È atterrato nei giorni scorsi all’aeroporto di Fiumicino, scortato da personale del Servizio per la Cooperazione Internazionale di Polizia – S.C.I.P. -, il trentanovenne rumeno, indagato, in concorso con altri tre complici, per l’aggressione consumata lo scorso 12 novembre ai danni del noto youtuber Cicalone nei pressi della fermata della metropolitana Linea A “Ottaviano”.
I presunti responsabili dell’episodio, a carico dei quali il GIP presso il Tribunale di Roma, accolte le accuse dei PM della Procura della Repubblica capitolina – Dipartimento criminalità diffusa e grave, aveva emesso un’ordinanza di custodia cautelare in carcere in quanto gravemente indiziati del reato di lesioni gravissime, erano stati identificati dagli agenti del nucleo PolMetro della Questura di Roma e successivamente rintracciati all’estero dalle Autorità finlandesi e rumene. Da quel momento erano rimasti ristretti in carcere nei rispettivi Paesi, detenuti per altri reati, in attesa della definizione dei procedimenti a loro carico e della successiva estradizione.

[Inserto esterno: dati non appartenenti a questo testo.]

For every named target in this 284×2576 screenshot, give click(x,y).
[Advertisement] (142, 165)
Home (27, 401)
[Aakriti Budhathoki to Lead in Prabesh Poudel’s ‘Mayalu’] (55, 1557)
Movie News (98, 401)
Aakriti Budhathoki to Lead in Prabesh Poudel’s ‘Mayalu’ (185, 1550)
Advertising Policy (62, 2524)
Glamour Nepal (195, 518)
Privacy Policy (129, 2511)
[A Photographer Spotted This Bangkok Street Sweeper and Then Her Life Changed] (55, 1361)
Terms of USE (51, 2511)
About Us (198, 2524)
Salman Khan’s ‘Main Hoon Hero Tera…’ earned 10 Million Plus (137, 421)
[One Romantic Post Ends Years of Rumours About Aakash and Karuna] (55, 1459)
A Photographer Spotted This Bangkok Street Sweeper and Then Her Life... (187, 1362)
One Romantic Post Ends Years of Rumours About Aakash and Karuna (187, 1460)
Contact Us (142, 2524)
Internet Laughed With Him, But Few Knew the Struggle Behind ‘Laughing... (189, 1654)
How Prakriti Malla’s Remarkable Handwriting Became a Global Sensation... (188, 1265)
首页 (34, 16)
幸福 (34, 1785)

Lo scorso 27 febbraio, uno di loro era atterrato presso lo scalo di Fiumicino, dove era stato poi preso in consegna dagli agenti della Polizia di Stato e, al termine delle formalità di rito, associato in carcere.

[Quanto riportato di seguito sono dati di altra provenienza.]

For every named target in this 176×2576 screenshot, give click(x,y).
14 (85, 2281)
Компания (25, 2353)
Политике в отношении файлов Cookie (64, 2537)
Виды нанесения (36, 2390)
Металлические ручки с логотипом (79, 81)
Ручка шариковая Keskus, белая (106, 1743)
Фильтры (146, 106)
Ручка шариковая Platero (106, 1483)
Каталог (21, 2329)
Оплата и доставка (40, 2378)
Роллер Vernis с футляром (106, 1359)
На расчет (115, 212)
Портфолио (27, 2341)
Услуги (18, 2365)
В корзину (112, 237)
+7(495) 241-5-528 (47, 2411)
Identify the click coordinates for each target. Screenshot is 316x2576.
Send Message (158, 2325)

Ieri pomeriggio è stata la volta del secondo dei complici, arrestato lo scorso dicembre in Finlandia per il reato di furto in abitazione.

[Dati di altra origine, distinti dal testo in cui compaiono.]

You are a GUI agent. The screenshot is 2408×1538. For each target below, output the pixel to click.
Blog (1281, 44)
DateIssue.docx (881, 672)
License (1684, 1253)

L’azione investigativa, coordinata dai Magistrati della Procura di Roma – Dipartimento criminalità diffusa e grave – si è conclusa venerdì pomeriggio con l’estradizione in Italia del trentanovenne rumeno preso in consegna dagli agenti della Polizia di Stato e, al termine delle formalità di rito, associato in carcere, dove resterà a disposizione dell’Autorità Giudiziaria.